B2_API b2Polygon b2TransformPolygon( b2Transform transform, const b2Polygon* polygon );
/// Compute mass properties of a circle
B2_API b2MassData b2ComputeCircleMass( const b2Circle* shape, float density );
/// Compute mass properties of a capsule
B2_API b2MassData b2ComputeCapsuleMass( const b2Capsule* shape, float density );
/// Compute mass properties of a polygon
B2_API b2MassData b2ComputePolygonMass( const b2Polygon* shape, float density );
/// Compute the bounding box of a transformed circle
B2_API b2AABB b2ComputeCircleAABB( const b2Circle* shape, b2Transform transform );
/// Compute the bounding box of a transformed capsule
B2_API b2AABB b2ComputeCapsuleAABB( const b2Capsule* shape, b2Transform transform );
/// Compute the bounding box of a transformed polygon
B2_API b2AABB b2ComputePolygonAABB( const b2Polygon* shape, b2Transform transform );
/// Compute the bounding box of a transformed line segment
B2_API b2AABB b2ComputeSegmentAABB( const b2Segment* shape, b2Transform transform );
/// Test a point for overlap with a circle in local space
B2_API bool b2PointInCircle( b2Vec2 point, const b2Circle* shape );
/// Test a point for overlap with a capsule in local space
B2_API bool b2PointInCapsule( b2Vec2 point, const b2Capsule* shape );
/// Test a point for overlap with a convex polygon in local space
B2_API bool b2PointInPolygon( b2Vec2 point, const b2Polygon* shape );
/// Ray cast versus circle shape in local space. Initial overlap is treated as a miss.

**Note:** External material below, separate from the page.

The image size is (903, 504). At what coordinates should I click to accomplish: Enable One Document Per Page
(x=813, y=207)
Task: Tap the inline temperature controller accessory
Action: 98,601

B2_API b2CastOutput b2RayCastCircle( const b2RayCastInput* input, const b2Circle* shape );
/// Ray cast versus capsule shape in local space. Initial overlap is treated as a miss.
B2_API b2CastOutput b2RayCastCapsule( const b2RayCastInput* input, const b2Capsule* shape );
/// Ray cast versus segment shape in local space. Optionally treat the segment as one-sided with hits from
/// the left side being treated as a miss.
B2_API b2CastOutput b2RayCastSegment( const b2RayCastInput* input, const b2Segment* shape, bool oneSided );
/// Ray cast versus polygon shape in local space. Initial overlap is treated as a miss.
B2_API b2CastOutput b2RayCastPolygon( const b2RayCastInput* input, const b2Polygon* shape );
/// Shape cast versus a circle. Initial overlap is treated as a miss.
B2_API b2CastOutput b2ShapeCastCircle( const b2ShapeCastInput* input, const b2Circle* shape );
/// Shape cast versus a capsule. Initial overlap is treated as a miss.
B2_API b2CastOutput b2ShapeCastCapsule( const b2ShapeCastInput* input, const b2Capsule* shape );
/// Shape cast versus a line segment. Initial overlap is treated as a miss.
B2_API b2CastOutput b2ShapeCastSegment( const b2ShapeCastInput* input, const b2Segment* shape );
/// Shape cast versus a convex polygon. Initial overlap is treated as a miss.
B2_API b2CastOutput b2ShapeCastPolygon( const b2ShapeCastInput* input, const b2Polygon* shape );
/// A convex hull. Used to create convex polygons.
/// @warning Do not modify these values directly, instead use b2ComputeHull()
typedef struct b2Hull
{
/// The final points of the hull
b2Vec2 points[B2_MAX_POLYGON_VERTICES];
/// The number of points
int count;
} b2Hull;
/// Compute the convex hull of a set of points. Returns an empty hull if it fails.
/// Some failure cases:
/// - all points very close together
/// - all points on a line
/// - less than 3 points
/// - more than B2_MAX_POLYGON_VERTICES points
/// This welds close points and removes collinear points.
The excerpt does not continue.